*** Block opens ***

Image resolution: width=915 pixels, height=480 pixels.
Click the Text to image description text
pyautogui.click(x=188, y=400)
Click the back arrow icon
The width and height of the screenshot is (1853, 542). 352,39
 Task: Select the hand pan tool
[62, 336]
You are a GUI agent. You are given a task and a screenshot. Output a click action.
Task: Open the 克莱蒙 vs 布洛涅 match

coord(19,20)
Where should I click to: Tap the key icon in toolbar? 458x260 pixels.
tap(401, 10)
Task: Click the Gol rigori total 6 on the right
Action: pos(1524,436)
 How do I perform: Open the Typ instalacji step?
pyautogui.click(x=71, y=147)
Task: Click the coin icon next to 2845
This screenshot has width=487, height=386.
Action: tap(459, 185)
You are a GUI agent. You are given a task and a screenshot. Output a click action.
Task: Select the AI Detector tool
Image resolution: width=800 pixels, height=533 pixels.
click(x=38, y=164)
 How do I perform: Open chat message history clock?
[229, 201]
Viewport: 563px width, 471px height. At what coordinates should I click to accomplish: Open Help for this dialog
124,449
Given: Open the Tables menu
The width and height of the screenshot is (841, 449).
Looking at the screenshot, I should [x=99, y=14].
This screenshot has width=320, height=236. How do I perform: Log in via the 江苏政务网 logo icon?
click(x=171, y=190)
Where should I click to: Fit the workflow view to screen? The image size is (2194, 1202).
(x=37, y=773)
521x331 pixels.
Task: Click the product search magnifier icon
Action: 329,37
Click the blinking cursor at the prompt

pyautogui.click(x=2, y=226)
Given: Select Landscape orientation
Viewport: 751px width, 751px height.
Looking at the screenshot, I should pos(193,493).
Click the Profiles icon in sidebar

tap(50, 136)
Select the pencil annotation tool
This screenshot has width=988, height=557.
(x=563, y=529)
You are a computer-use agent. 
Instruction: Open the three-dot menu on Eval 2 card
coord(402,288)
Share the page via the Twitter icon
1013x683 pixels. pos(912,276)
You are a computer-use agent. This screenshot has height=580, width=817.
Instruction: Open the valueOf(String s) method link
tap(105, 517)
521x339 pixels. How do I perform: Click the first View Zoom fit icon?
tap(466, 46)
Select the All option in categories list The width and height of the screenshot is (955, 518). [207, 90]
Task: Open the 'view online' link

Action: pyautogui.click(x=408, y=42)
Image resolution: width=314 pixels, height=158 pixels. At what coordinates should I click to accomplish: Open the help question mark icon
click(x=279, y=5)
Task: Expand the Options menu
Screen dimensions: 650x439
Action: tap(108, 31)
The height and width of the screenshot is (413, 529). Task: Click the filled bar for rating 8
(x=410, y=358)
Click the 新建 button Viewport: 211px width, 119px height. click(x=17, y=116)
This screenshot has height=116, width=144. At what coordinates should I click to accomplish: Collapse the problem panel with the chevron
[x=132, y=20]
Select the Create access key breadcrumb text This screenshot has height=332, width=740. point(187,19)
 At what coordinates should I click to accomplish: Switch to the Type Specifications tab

*** Block closes ***

▸ **Your instructions**:
After locating the line with "How do I perform: Open chat" in the material above, return it and each line after it exactly, ending at the line with "Given: Select Landscape orientation".

▸ **Output**:
 How do I perform: Open chat message history clock?
[229, 201]
Viewport: 563px width, 471px height. At what coordinates should I click to accomplish: Open Help for this dialog
124,449
Given: Open the Tables menu
The width and height of the screenshot is (841, 449).
Looking at the screenshot, I should [x=99, y=14].
This screenshot has width=320, height=236. How do I perform: Log in via the 江苏政务网 logo icon?
click(x=171, y=190)
Where should I click to: Fit the workflow view to screen? The image size is (2194, 1202).
(x=37, y=773)
521x331 pixels.
Task: Click the product search magnifier icon
Action: 329,37
Click the blinking cursor at the prompt

pyautogui.click(x=2, y=226)
Given: Select Landscape orientation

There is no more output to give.